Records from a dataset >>
────

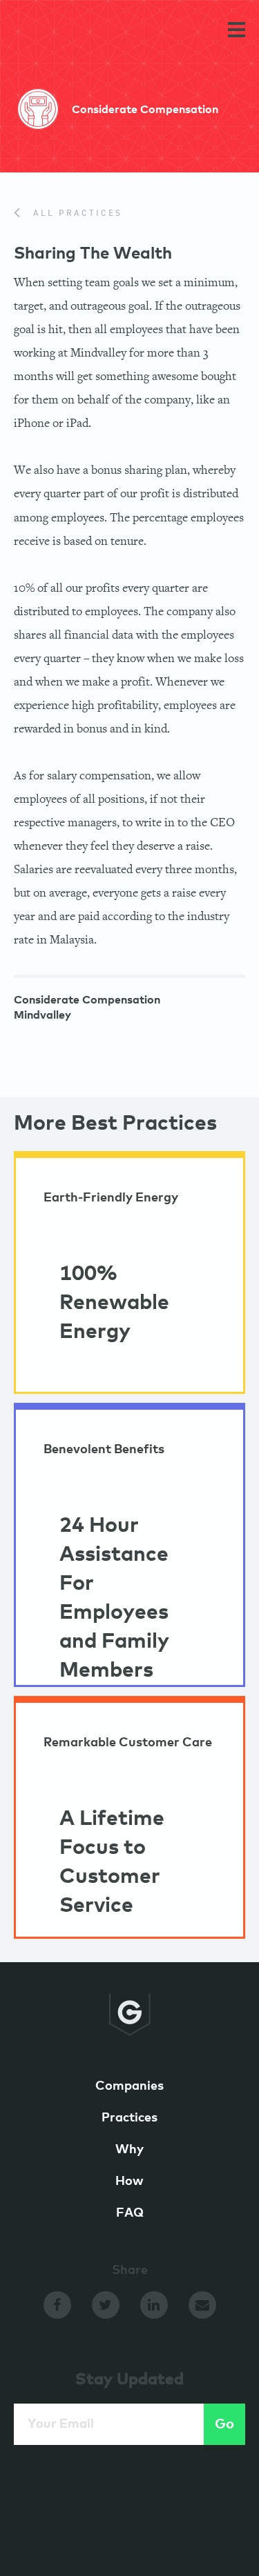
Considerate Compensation (87, 1000)
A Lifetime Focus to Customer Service (111, 1862)
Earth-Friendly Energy (111, 1198)
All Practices (75, 214)
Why (129, 2150)
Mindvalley (42, 1015)
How (129, 2181)
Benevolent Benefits (104, 1450)
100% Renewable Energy (114, 1303)
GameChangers (61, 32)
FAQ (130, 2213)
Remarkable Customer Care (128, 1743)
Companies (129, 2086)
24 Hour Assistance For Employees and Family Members (114, 1598)
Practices (129, 2118)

────

Task brief >> Nothing but the lines from the one with "Companies (129, 2086)" through the final line of the records may appear in the answer, and each must be transcribed exactly.

Worked solution >>
Companies (129, 2086)
24 Hour Assistance For Employees and Family Members (114, 1598)
Practices (129, 2118)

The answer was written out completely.